Dataset records:

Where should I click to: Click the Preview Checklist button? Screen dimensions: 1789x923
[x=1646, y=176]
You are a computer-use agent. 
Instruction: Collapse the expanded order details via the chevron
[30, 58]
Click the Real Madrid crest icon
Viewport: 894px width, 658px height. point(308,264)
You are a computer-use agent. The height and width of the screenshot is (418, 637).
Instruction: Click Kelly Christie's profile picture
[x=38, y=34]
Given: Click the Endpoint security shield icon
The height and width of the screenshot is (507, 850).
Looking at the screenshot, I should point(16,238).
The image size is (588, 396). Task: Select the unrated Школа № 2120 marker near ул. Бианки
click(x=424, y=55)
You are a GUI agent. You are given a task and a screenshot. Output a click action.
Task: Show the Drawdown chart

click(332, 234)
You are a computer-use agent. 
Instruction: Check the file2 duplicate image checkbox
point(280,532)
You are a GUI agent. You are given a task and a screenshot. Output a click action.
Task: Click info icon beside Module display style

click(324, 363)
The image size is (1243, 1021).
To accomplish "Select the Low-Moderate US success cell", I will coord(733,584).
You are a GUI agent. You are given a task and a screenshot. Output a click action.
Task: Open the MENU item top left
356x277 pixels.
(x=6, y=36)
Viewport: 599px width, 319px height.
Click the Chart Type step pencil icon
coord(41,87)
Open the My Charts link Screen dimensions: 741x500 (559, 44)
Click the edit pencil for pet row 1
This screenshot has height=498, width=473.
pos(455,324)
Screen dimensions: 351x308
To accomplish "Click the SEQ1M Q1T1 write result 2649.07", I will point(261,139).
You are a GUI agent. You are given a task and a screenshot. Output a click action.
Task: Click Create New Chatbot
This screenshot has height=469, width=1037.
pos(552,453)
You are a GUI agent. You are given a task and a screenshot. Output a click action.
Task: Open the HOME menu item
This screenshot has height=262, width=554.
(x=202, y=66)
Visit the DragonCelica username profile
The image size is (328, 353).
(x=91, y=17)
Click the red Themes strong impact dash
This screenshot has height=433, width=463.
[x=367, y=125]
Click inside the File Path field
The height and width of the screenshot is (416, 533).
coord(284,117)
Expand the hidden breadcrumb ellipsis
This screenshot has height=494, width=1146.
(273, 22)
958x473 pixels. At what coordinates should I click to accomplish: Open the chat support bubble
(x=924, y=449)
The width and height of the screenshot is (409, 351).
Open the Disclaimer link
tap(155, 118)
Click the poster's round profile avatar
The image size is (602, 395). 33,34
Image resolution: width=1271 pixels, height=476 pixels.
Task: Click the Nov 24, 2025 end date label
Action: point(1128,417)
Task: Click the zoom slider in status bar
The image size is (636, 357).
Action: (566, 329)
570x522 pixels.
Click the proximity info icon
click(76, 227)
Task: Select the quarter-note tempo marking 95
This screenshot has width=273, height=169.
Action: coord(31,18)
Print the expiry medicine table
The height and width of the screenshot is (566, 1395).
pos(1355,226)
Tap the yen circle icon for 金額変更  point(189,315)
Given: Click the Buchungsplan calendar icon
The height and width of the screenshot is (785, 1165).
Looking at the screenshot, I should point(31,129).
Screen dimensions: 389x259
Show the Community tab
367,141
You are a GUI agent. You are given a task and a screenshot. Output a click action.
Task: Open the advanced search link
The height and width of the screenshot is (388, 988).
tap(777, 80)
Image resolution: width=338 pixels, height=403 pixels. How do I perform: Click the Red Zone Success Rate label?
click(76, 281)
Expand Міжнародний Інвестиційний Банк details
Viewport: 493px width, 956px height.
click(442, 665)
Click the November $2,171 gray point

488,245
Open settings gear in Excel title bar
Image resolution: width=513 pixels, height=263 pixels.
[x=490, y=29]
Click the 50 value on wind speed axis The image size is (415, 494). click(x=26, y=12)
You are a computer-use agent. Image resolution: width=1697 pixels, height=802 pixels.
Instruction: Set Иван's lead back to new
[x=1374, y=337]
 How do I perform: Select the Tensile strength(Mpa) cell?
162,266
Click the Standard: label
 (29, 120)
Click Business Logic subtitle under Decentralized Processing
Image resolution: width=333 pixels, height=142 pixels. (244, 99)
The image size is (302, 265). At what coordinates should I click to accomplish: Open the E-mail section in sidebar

What is expected: Find the lines in the records that contain the word "computer", then copy every one of them.

Solution for this problem:
You are a computer-use agent. 
You are a computer-use agent. The height and width of the screenshot is (418, 637).
You are a computer-use agent. 
You are a computer-use agent. Image resolution: width=1697 pixels, height=802 pixels.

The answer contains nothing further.